A decade ago, it would have seemed wishful thinking to say that students could effect change on such a scale. It was only governments and big research labs that could solve grand challenges—and they required big grants and budgets. But that is no longer the case; the cost of building world-changing innovations has fallen so low that motivated graduates can do it.
These young dreamers can build technologies that solve the problems of health, food, energy, and education. They can help take us into a world in which we worry more about sharing prosperity than fighting each other over what little we have. Since they don’t know what isn’t possible, our students have fewer constraints.
Witness the thresholds we have already crossed with Moore’s Law, the observation that the computing power of a chip doubles every couple of years. Our smartphones are many times faster than the supercomputers of yesteryear and, by 2023, will exceed the computing power and storage capacity of a human brain. Faster computers are now being used to design even faster computers and, along with the information technology that they enable, are absorbing other fields. So we are seeing exponential advances in technologies such as sensors, artificial intelligence, robotics, and genomics. And their convergence is making amazing things possible.
Cheap sensors and networks, for example, are enabling a web of connected devices we call the Internet of Things. Besides making our homes more energy efficient and tracking our bodies’ rhythms, this web of sensors enables the automation of manufacturing, the creation of smart grids and cities, and a revolution in agriculture.
The same technologies allow us to transform health care. Now that the human genome has been mapped into bits, it has itself become an information technology.

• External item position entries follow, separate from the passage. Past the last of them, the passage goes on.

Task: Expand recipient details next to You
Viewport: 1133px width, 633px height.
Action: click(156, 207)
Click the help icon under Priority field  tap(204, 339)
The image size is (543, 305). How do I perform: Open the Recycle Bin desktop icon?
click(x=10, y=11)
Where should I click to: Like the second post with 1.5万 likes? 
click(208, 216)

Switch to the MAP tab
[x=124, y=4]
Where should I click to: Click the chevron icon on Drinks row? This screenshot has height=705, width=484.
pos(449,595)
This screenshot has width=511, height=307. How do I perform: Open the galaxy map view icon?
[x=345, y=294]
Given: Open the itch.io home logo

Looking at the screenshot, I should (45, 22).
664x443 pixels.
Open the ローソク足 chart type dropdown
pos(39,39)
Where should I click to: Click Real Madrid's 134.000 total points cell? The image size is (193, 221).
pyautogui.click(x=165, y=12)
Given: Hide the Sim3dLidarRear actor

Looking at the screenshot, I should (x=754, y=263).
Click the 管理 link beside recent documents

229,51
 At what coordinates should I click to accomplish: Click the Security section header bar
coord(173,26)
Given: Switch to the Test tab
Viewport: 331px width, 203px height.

We can use artificial intelligence to learn how the environment, food we eat, and medicines we take affect the complex interplay between our genes and our organisms. With CRISPR-Cas 9, which makes it possible to edit genes, we can engineer cures for diseases.
The combination of sensors, artificial intelligence, and computers enables robots to do the work of humans—to assemble electronics, drive cars, and look after the elderly. Digital tutors can take students into virtual-reality worlds and teach them engineering, mathematics, language, and world history.
We have seen technology start-ups such as Facebook, Google, Tesla, and Uber transform industries beyond their own. Facebook has not only changed the way we socialize but has also disrupted telecommunications with its messenger and communications applications. Google, having graduated from search algorithms to home-monitoring devices and personal assistants, is working on providing global Internet services, via balloons, and life extension, via DNA analysis. Tesla is transforming not only transportation but also solar and energy storage. Uber is looking to add delivery services and medical care.
These technologies all have a dark side and can be used in destructive ways. Just as we can edit disease, we can create killer viruses and alter the human germ line. Just as robots can nurse the elderly, they can become killing machines. That is why we need people with good values and ethics leading the way. We need innovators who care about enriching humanity rather than just themselves. We need people who give back to the world and make it a better place. Doesn’t this remind you of the students we teach—who aren’t yet polluted by the corruption of our investment banks and big business? They are our future, and that is why I want to inspire and enable them.
Vivek Wadhwa is a Distinguished Fellow and adjunct professor at Carnegie Mellon University College of Engineering’s Silicon Valley campus. His book, The Driver in the Driverless Car: How Our Technology Choices Will Create the Future, will be published in April.